* WHAT IS NEEDED
Please restate the entire listing verbatim.

+-------+

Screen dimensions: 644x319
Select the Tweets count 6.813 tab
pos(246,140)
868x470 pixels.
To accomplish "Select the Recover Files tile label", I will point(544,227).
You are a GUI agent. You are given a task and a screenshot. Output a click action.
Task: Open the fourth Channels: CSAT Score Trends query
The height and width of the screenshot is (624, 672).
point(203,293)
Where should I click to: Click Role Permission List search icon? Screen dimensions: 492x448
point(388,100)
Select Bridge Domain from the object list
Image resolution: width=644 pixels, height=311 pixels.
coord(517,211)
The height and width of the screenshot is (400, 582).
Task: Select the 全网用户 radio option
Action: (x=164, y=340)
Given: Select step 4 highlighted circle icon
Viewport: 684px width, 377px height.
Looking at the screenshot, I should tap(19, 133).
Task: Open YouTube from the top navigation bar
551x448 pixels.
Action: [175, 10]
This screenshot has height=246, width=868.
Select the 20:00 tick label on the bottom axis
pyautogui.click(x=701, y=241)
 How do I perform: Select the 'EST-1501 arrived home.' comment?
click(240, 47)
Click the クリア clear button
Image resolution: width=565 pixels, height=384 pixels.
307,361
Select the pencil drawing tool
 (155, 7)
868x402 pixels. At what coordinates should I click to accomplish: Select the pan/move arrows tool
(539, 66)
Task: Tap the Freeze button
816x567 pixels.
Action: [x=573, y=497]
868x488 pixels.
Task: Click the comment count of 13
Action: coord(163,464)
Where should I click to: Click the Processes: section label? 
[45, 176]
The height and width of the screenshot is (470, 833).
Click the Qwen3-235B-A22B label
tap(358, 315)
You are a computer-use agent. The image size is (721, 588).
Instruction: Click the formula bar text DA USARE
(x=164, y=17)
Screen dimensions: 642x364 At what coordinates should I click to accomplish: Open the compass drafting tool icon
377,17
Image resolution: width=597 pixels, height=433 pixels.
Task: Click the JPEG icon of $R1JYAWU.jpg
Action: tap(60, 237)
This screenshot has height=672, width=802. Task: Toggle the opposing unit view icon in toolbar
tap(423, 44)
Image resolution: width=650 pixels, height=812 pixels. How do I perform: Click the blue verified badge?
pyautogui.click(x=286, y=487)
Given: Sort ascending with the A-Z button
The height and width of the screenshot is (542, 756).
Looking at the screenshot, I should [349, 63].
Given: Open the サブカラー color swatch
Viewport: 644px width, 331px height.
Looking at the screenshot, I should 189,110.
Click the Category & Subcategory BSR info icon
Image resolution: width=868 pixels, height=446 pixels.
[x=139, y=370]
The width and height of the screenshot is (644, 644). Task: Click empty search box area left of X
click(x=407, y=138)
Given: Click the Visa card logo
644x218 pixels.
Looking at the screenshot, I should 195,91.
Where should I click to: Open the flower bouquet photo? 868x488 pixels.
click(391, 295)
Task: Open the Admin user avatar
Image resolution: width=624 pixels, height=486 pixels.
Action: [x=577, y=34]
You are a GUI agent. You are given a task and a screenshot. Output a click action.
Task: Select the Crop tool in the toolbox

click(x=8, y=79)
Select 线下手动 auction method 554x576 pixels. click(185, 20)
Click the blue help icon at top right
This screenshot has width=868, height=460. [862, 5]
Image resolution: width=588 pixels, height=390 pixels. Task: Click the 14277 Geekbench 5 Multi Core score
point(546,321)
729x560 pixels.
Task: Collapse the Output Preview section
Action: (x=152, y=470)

+-------+

* ANSWER SPACE
Screen dimensions: 644x319
Select the Tweets count 6.813 tab
pos(246,140)
868x470 pixels.
To accomplish "Select the Recover Files tile label", I will point(544,227).
You are a GUI agent. You are given a task and a screenshot. Output a click action.
Task: Open the fourth Channels: CSAT Score Trends query
The height and width of the screenshot is (624, 672).
point(203,293)
Where should I click to: Click Role Permission List search icon? Screen dimensions: 492x448
point(388,100)
Select Bridge Domain from the object list
Image resolution: width=644 pixels, height=311 pixels.
coord(517,211)
The height and width of the screenshot is (400, 582).
Task: Select the 全网用户 radio option
Action: (x=164, y=340)
Given: Select step 4 highlighted circle icon
Viewport: 684px width, 377px height.
Looking at the screenshot, I should tap(19, 133).
Task: Open YouTube from the top navigation bar
551x448 pixels.
Action: [175, 10]
This screenshot has height=246, width=868.
Select the 20:00 tick label on the bottom axis
pyautogui.click(x=701, y=241)
 How do I perform: Select the 'EST-1501 arrived home.' comment?
click(240, 47)
Click the クリア clear button
Image resolution: width=565 pixels, height=384 pixels.
307,361
Select the pencil drawing tool
 (155, 7)
868x402 pixels. At what coordinates should I click to accomplish: Select the pan/move arrows tool
(539, 66)
Task: Tap the Freeze button
816x567 pixels.
Action: [x=573, y=497]
868x488 pixels.
Task: Click the comment count of 13
Action: coord(163,464)
Where should I click to: Click the Processes: section label? 
[45, 176]
The height and width of the screenshot is (470, 833).
Click the Qwen3-235B-A22B label
tap(358, 315)
You are a computer-use agent. The image size is (721, 588).
Instruction: Click the formula bar text DA USARE
(x=164, y=17)
Screen dimensions: 642x364 At what coordinates should I click to accomplish: Open the compass drafting tool icon
377,17
Image resolution: width=597 pixels, height=433 pixels.
Task: Click the JPEG icon of $R1JYAWU.jpg
Action: tap(60, 237)
This screenshot has height=672, width=802. Task: Toggle the opposing unit view icon in toolbar
tap(423, 44)
Image resolution: width=650 pixels, height=812 pixels. How do I perform: Click the blue verified badge?
pyautogui.click(x=286, y=487)
Given: Sort ascending with the A-Z button
The height and width of the screenshot is (542, 756).
Looking at the screenshot, I should [349, 63].
Given: Open the サブカラー color swatch
Viewport: 644px width, 331px height.
Looking at the screenshot, I should 189,110.
Click the Category & Subcategory BSR info icon
Image resolution: width=868 pixels, height=446 pixels.
[x=139, y=370]
The width and height of the screenshot is (644, 644). Task: Click empty search box area left of X
click(x=407, y=138)
Given: Click the Visa card logo
644x218 pixels.
Looking at the screenshot, I should 195,91.
Where should I click to: Open the flower bouquet photo? 868x488 pixels.
click(391, 295)
Task: Open the Admin user avatar
Image resolution: width=624 pixels, height=486 pixels.
Action: [x=577, y=34]
You are a GUI agent. You are given a task and a screenshot. Output a click action.
Task: Select the Crop tool in the toolbox

click(x=8, y=79)
Select 线下手动 auction method 554x576 pixels. click(185, 20)
Click the blue help icon at top right
This screenshot has width=868, height=460. [862, 5]
Image resolution: width=588 pixels, height=390 pixels. Task: Click the 14277 Geekbench 5 Multi Core score
point(546,321)
729x560 pixels.
Task: Collapse the Output Preview section
Action: (x=152, y=470)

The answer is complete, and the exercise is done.